## Instruction
Give as a numbered list everything in the material from the line containing "Task: Check Payroll Deduction box in dialog" down to the end of the material, both ends included, with blank lines left out and the pictures omitted.

***

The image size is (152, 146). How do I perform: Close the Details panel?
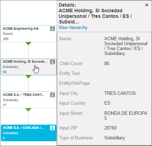point(147,5)
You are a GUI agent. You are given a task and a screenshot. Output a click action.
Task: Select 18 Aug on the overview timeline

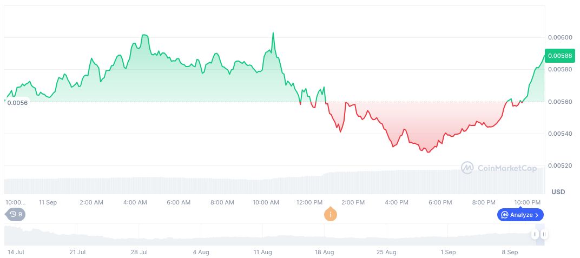point(325,252)
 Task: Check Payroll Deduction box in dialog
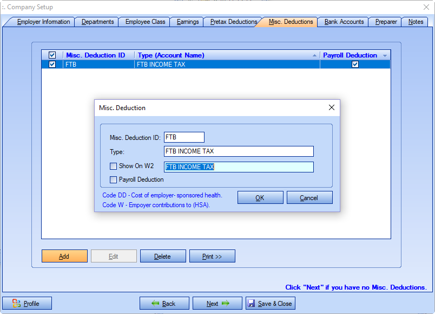114,180
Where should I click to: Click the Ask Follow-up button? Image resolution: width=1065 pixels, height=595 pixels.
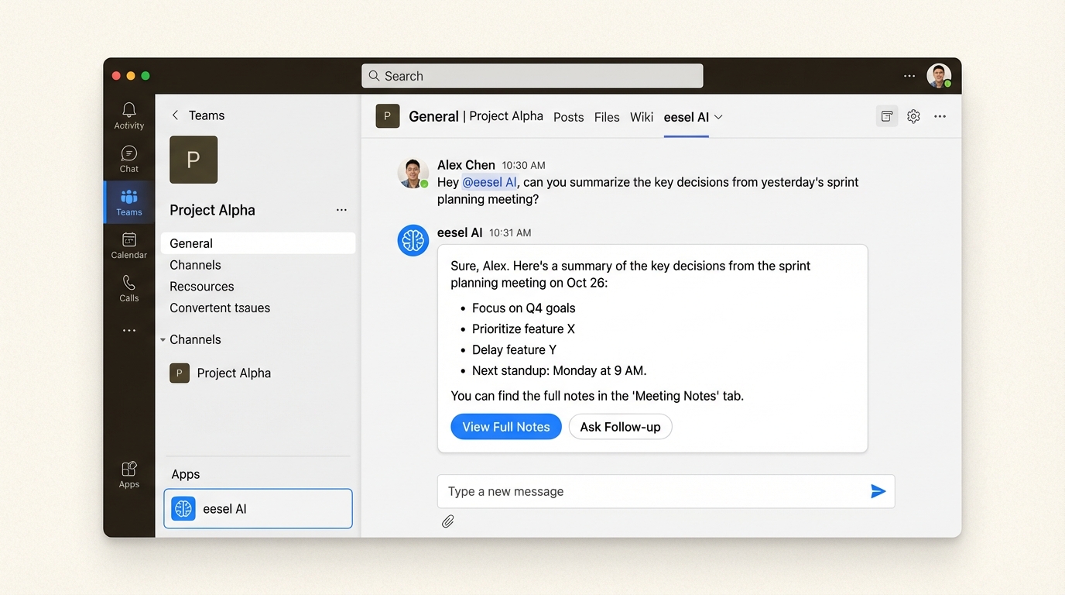[620, 426]
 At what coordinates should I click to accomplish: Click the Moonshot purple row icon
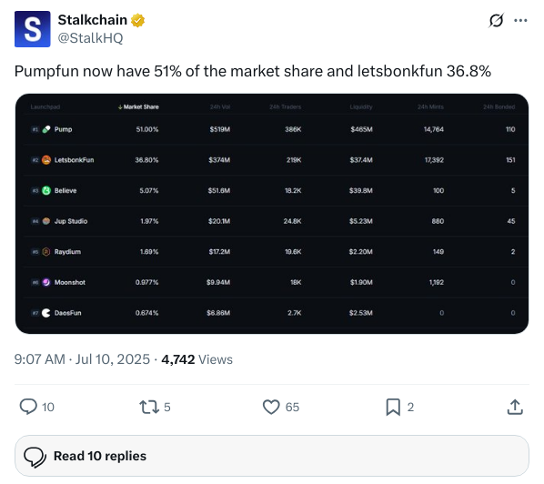tap(46, 282)
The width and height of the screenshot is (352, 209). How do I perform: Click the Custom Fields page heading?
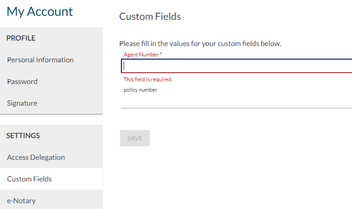[150, 17]
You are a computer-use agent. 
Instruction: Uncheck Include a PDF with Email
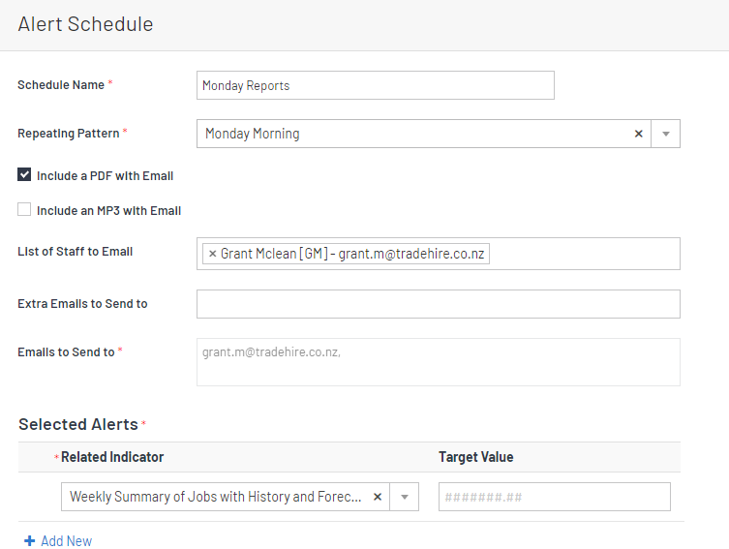24,175
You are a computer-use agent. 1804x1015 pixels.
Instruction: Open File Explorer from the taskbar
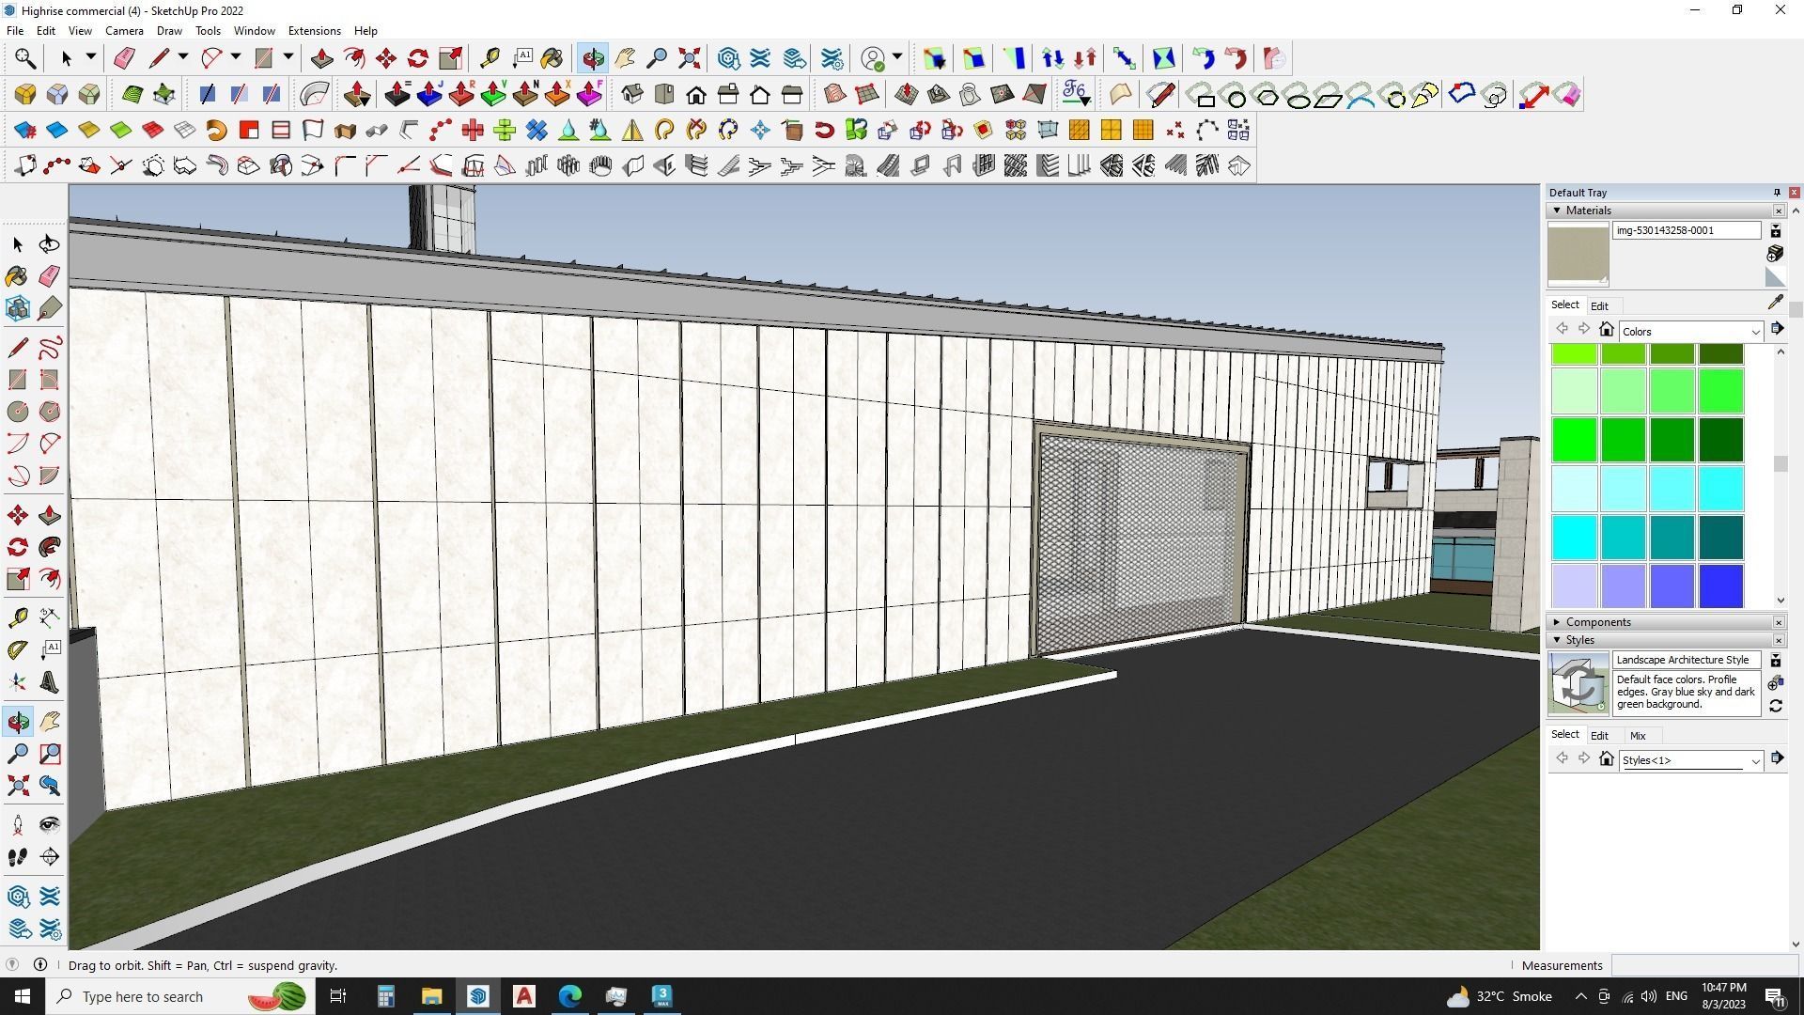tap(431, 996)
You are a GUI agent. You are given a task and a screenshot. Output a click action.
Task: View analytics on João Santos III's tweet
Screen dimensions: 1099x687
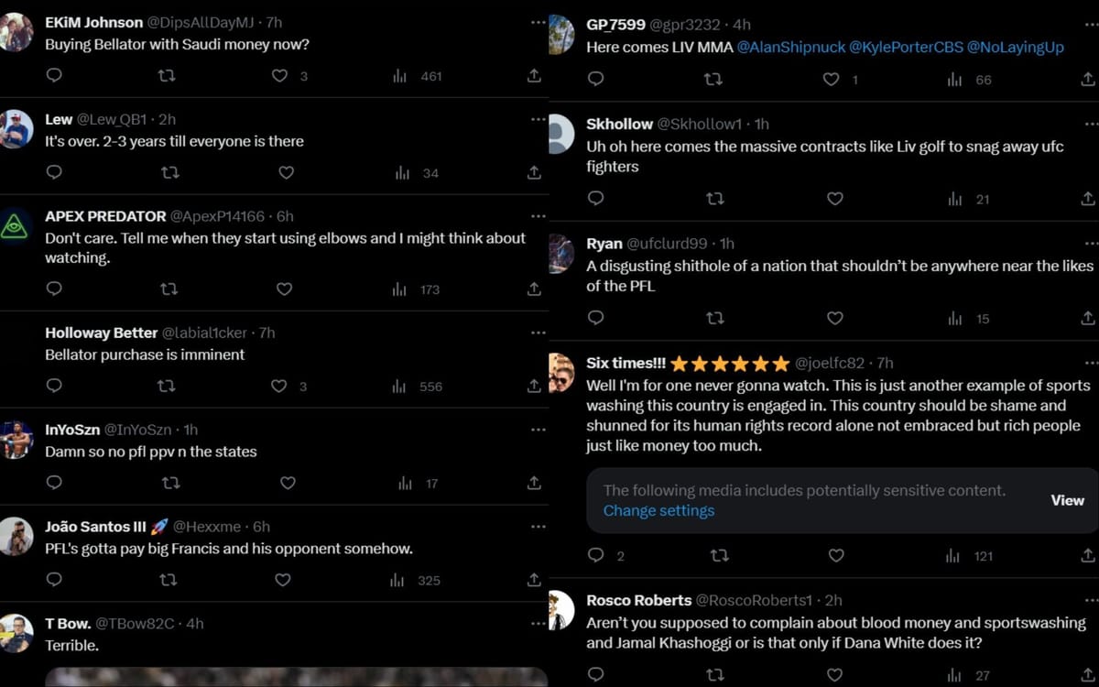coord(397,580)
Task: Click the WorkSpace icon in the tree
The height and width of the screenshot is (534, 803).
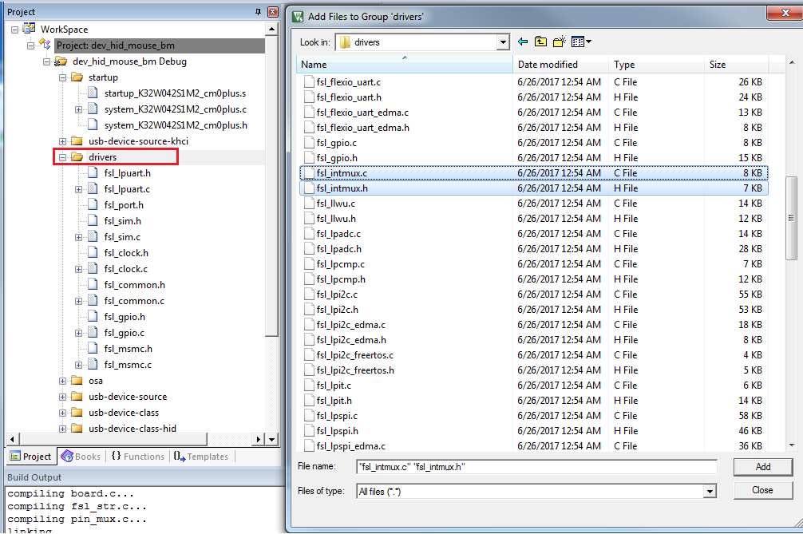Action: pyautogui.click(x=30, y=30)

***

## Task answer
1.  Task: Check Payroll Deduction box in dialog
2. 114,180
3. Where should I click to: Click the Ask Follow-up button? Image resolution: width=1065 pixels, height=595 pixels.
4. [620, 426]
5.  At what coordinates should I click to accomplish: Click the Moonshot purple row icon
6. tap(46, 282)
7. The width and height of the screenshot is (352, 209). How do I perform: Click the Custom Fields page heading?
8. [150, 17]
9. You are a computer-use agent. 
10. Instruction: Uncheck Include a PDF with Email
11. 24,175
12. You are a computer-use agent. 1804x1015 pixels.
13. Instruction: Open File Explorer from the taskbar
14. tap(431, 996)
15. You are a GUI agent. You are given a task and a screenshot. Output a click action.
16. Task: View analytics on João Santos III's tweet
17. Screen dimensions: 1099x687
18. coord(397,580)
19. Task: Click the WorkSpace icon in the tree
20. The height and width of the screenshot is (534, 803).
21. Action: pyautogui.click(x=30, y=30)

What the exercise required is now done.